Smallest square to wrap a cylinder Suppose you need to gift-wrap a cylinder (e.g., a can of tennis balls, or a large candle)
of height $h$ and radius $r$.
Here wrap is the natural sense of covering the surface area of the cylinder completely,
without cutting the square, creasing however needed.
What is the smallest square that suffices for a given $h$ and $r$?
For example, a rectangle of dimensions $(h+2r) \times (2 \pi r)$ suffices
for how one might wrap a can of tennis balls or a stout candle:

          

   


In this $h=3$ and $r=1$ case, the rectangle has dimensions $5 \times 6.28$, 
and so a square of side $2 \pi$ suffices.  But is that optimal?
          Merry Christmas!
 A: Perhaps Joseph can fill in this description with a picture.
In square with vertices A, B, C, and D in clockwise order, draw a line
from A to a point P on BC.  If the length of AP is longer than the
circumference R of the inscribed circle of ABP, then a cylinder with
circumference R and height which I leave you to determine can be
wrapped by ABCD.

          


                              (Image added by J.O'Rourke)

Gerhard "Wishing You A Happy New Year" Paseman, 2012.12.25
A: You can wrap the cylinder with a square whose diagonal has length $2(h + 2r)$: put the cylinder in the center of the square and fold the corners up to meet at the top of the cylinder.
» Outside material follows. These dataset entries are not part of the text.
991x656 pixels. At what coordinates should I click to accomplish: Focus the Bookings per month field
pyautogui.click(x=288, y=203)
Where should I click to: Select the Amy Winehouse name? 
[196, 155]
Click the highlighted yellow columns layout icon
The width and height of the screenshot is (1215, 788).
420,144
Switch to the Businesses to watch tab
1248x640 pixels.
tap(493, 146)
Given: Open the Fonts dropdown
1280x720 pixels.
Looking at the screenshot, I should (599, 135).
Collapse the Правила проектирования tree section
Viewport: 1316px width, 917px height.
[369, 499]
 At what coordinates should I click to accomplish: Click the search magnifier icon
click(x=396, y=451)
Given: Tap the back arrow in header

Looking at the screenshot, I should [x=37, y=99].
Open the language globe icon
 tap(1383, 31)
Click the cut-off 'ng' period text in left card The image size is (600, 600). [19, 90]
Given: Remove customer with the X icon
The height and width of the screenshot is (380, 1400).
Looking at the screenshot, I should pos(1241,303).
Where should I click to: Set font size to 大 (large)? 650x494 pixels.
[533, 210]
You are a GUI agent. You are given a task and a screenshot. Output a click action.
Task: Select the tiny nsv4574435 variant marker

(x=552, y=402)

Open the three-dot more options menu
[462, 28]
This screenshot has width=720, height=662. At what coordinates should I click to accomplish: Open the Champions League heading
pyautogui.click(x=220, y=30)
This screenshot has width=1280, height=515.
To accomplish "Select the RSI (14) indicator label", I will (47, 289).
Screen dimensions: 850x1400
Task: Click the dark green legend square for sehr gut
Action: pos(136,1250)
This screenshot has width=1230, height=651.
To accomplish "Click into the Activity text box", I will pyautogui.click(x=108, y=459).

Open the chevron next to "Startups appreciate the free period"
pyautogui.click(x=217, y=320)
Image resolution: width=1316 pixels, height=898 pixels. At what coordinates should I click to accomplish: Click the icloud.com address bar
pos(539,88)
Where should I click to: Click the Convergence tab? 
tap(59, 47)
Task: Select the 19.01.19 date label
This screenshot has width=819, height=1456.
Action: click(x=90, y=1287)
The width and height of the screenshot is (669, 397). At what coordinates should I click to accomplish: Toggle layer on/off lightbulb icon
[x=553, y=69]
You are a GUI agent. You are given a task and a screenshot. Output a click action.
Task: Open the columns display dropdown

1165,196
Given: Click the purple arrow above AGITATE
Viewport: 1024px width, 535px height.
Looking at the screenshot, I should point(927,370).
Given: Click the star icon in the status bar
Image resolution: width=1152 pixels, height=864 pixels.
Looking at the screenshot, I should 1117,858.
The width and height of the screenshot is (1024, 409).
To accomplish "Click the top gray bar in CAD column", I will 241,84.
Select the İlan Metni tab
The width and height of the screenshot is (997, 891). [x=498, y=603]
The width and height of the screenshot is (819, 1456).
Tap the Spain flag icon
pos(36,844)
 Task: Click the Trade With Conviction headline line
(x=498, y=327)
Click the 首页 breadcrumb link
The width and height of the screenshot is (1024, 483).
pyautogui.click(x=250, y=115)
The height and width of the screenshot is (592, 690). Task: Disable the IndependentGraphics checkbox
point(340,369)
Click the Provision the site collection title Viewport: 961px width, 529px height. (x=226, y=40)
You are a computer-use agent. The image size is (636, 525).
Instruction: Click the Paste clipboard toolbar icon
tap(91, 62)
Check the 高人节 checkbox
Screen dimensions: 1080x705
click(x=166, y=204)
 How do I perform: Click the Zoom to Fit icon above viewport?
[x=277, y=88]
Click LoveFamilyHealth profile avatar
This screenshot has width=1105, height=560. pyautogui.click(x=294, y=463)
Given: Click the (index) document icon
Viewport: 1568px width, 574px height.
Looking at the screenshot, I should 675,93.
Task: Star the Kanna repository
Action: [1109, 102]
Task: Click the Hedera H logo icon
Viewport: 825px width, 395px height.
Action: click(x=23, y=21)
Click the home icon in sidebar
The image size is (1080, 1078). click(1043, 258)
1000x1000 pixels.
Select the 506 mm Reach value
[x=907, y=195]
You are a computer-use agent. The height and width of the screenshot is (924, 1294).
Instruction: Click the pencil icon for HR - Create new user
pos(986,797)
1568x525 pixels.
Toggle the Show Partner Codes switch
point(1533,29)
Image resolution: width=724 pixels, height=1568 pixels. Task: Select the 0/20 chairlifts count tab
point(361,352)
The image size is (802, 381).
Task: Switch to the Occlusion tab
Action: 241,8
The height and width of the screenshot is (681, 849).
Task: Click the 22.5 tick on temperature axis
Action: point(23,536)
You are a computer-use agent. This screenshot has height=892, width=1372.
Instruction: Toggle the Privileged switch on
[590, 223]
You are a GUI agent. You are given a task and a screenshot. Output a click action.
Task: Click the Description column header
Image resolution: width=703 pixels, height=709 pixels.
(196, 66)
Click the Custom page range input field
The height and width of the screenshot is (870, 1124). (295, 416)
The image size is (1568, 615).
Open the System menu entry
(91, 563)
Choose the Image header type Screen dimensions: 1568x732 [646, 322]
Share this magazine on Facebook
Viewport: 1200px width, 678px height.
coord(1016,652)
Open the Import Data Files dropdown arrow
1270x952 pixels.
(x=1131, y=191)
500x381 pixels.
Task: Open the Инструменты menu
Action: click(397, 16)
When $h/r$ is less than $\pi - 2$, this method uses less paper than the OP's method. If $h/r$ is very small (if you're wrapping a CD, for example), it uses just a little over $2/\pi$ as much paper as the OP's method.
I haven't done a comparison with Gerhard Paseman's method...
A: This is in response to Vectornaut's question about wrapping with a thin rectangle.
In Geometric Folding Algorithms: Linkages, Origami, Polyhedra, 
it is argued (Theorem 15.2.1, p.236) that any polyhedron can be covered with a thin
strip with arbitrarily
small surface area beyond that of the polyhedron.
A polyhedral approximation to a cylinder then yields the claim.
This is Figure 52.2 (p.234), which gives some idea of switchback turns of the strip
used in the argument:

          


Here is a link to the original 1999 paper by Demaine, Demaine, and Mitchell,
"Folding Flat Silhouettes and Wrapping Polyhedral Packages: New Results in Computational Origami": link.